Tres de julio de 2006, València. Llegan las primeras noticias del accidente del Metro. Confusión. Sirenas. Alarma. El número de fallecidos y heridos crece hora tras hora. A media tarde, se reúne el Consell. Decreta luto oficial durante tres días: primera ignominia, porque retrotrae el tiempo de luto a las cero horas de la misma fecha. Roban 13 horas al duelo. Apagón informativo en Canal 9.

Día cuatro. Se apresura la celebración del funeral oficial en la Catedral. La ceremonia, celebrada por el arzobispo García-Gasco, se transforma en un inevitable trámite.

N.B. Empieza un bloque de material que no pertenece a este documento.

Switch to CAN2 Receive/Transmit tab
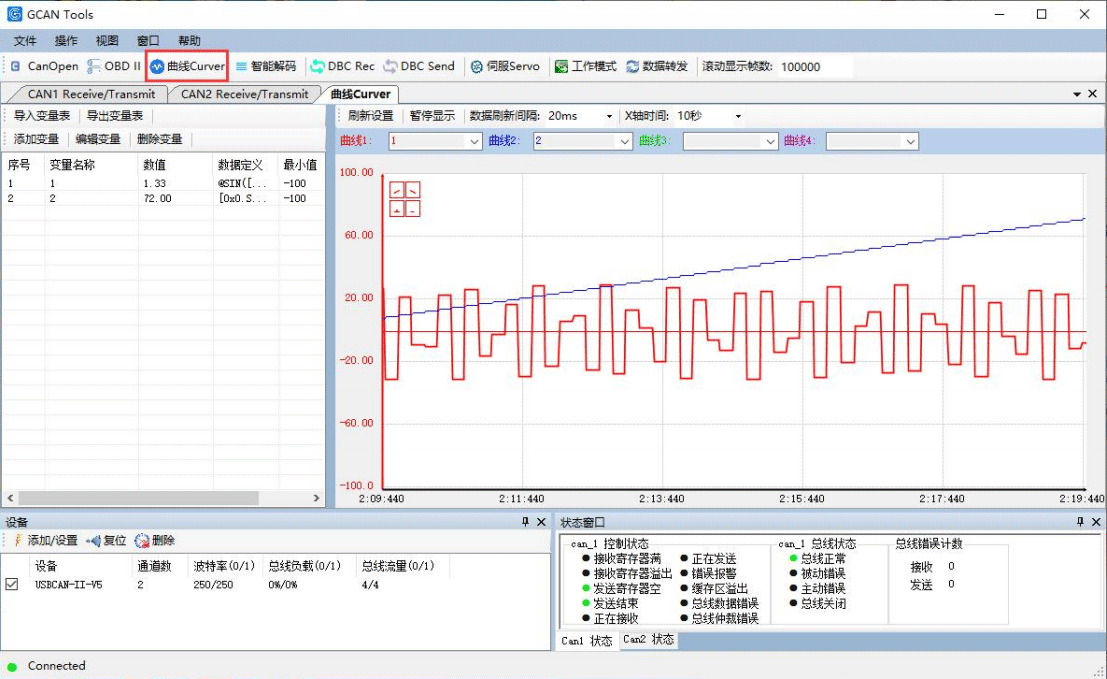This screenshot has height=679, width=1107. [x=244, y=94]
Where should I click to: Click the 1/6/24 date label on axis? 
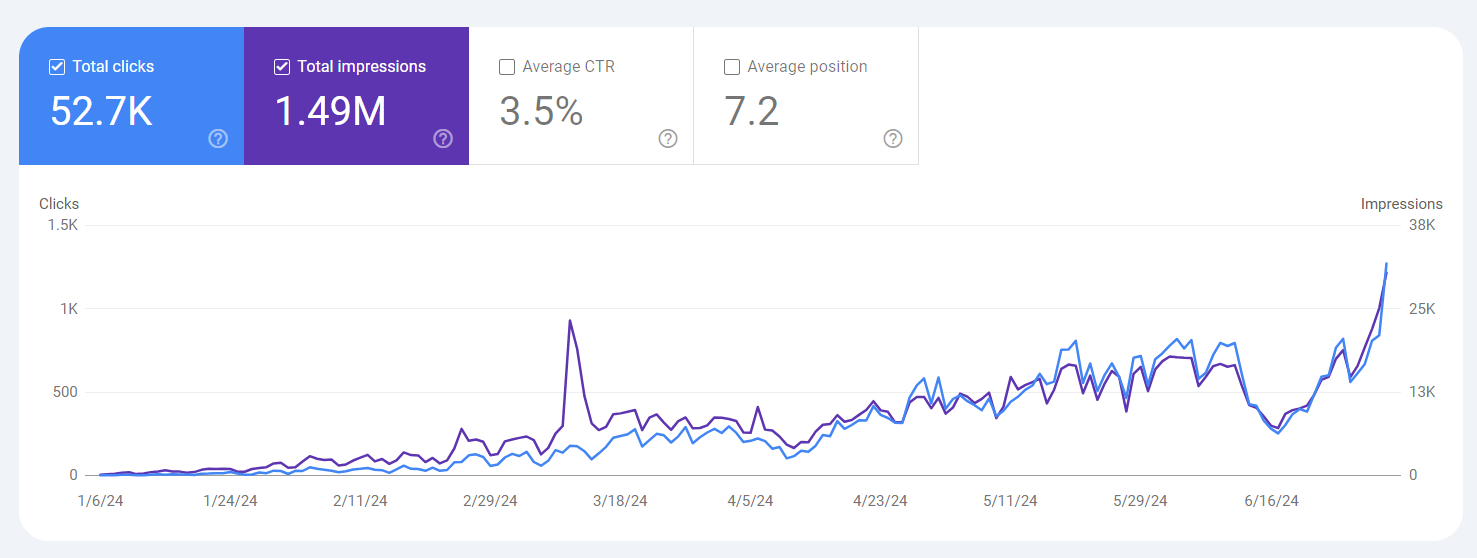point(101,501)
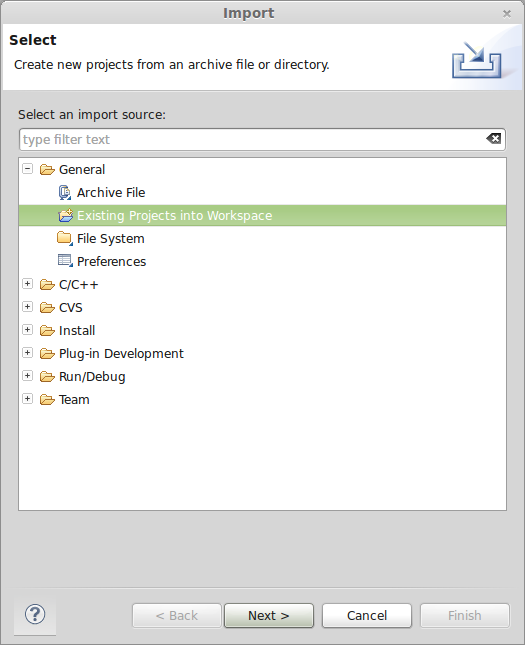Expand the Run/Debug category
Screen dimensions: 525x645
tap(28, 376)
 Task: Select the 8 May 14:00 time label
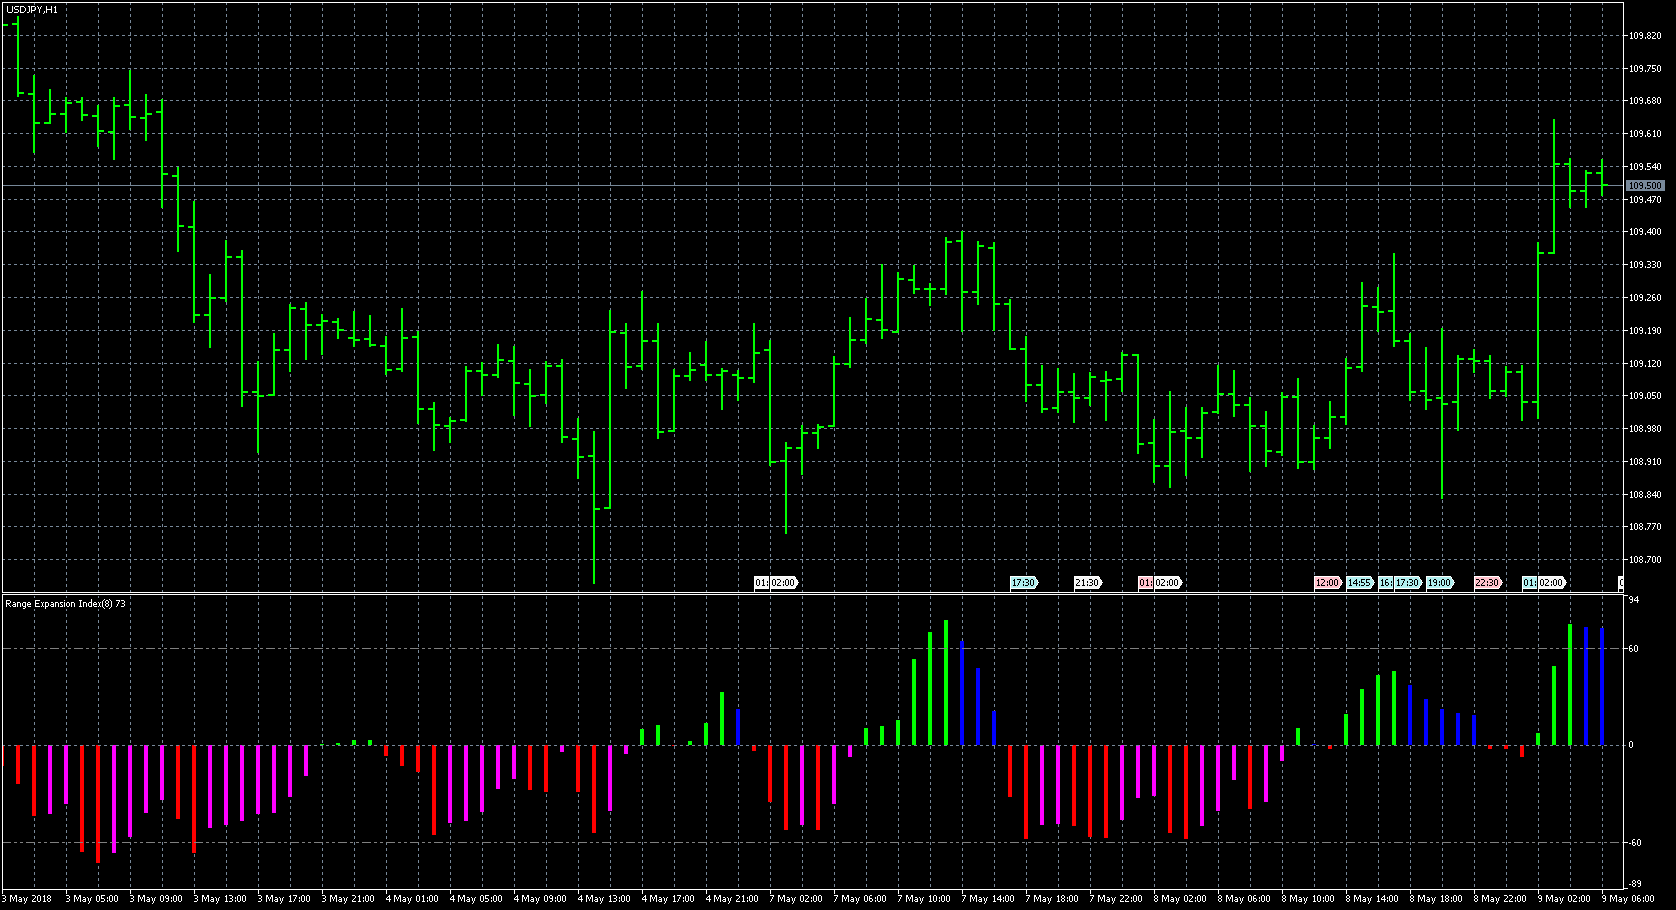[1374, 899]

El arzobispo pronuncia una homilía deslavazada. Sudoroso, incómodo, parece más nervioso que afligido. Segunda Ignominia: las cámaras de Canal 9 tratan de capturar imágenes dolientes de los deudos. Necesitan lágrimas, amargura manifiesta, para proporcionar realismo a un acto organizado con evidente apresuramiento. Apenas lo consiguen porque los fallecidos permanecen todavía en la morgue del Hospital Clínico y allí se congrega el mayor número de familiares. El pésame cesa pronto: muy poca gente puede recibirlo.

Día cinco. En Torrent se celebra un nuevo funeral, está vez con los féretros expuestos de 18 de las víctimas. Constituye un acto más verídico que la acelerada ceremonia de la víspera. Tercera ignominia: el president de la Generalitat no asiste. Será una de las muchas ocasiones en que se negará a mezclarse con los familiares y amigos de los fallecidos. Nunca lo hará y muchos nos preguntamos todavía el por qué su cobardía ante la tragedia.

Se suceden los días. 43 muertos y 47 heridos. Al conseller de Obras Públicas se le insta a que no flaquee. La tesis que se impone es muy clara: la Generalitat no tiene ninguna responsabilidad, todo ha sido un “trágico” error del conductor del convoy que, lamentablemente, también forma parte de los fallecidos y no tendrá nunca la oportunidad de explicarse.

Ahora, ya corren los meses y los años. Los directivos de Ferrocarrils de la Generalitat, previo aleccionamiento, preparan sus declaraciones ante el juzgado. Una juez, cuyas decisiones son con frecuencia matizadas o revocadas por tribunales superiores, intenta sobreseer la causa. Cuarta ignominia: los medios informan de que aquellos directivos se han reunido para celebrar festivamente su exculpación.

Los familiares se asocian e inician sus concentraciones mensuales ante la puerta gótica de la Catedral. Quinta ignominia: apenas encuentran el acompañamiento y calor de los valencianos. No será hasta 2013 cuando un programa de televisión, -“Salvados”-, eleve las voces de los afectados frente al repelente mutismo de la televisión oficial autonómica, sólo roto por periódicos como el que acoge estas líneas. Quizás también influya que ya han cesados los años de vinos y rosas y corren tiempos de ira. En todo caso, muchos valencianos cobran conciencia de la magnitud del desastre y del largo calvario de silencios y difamaciones que, sotto voce, han soportado algunas personas próximas a las víctimas. La Plaza de la Virgen se llena. Una nueva línea judicial abre la puerta a la esperanza de que se vindique la existencia de errores procedentes de los altos despachos de Ferrocarrils.

Finalmente, en el mes de enero de 2020, más de trece años después, la Justicia se pronuncia. No cuenta tanto la levedad de las condenas como el hecho de que las familias de los afectados llevaban razón y, por fin, han logrado que se reconozca.

Con todo, en la memoria personal sigue presente un sabor acre. Duele disponer de instituciones que, en los momentos más aciagos, ignoraron a valencianos y valencianas que vivían sus peores circunstancias personales. Duele que la inmediata visita del Papa ahuyentara la toma de decisiones coherentes con el adjetivo cristiano. De este no forma parte la hipocresía que supuso difuminar las consecuencias del accidente, como si éstas perturbaran la presencia del Pontífice y el éxito de su presencia. Y duele, igual o más, que los valencianos permaneciéramos tanto tiempo alejados de las fatigas de las familias. Con nuestra conciencia y ciudadanía anestesiadas. No es casualidad que, en aquellos de tiempos de fariseísmo, la impunidad campara a sus anchas. ¿Aprenderemos?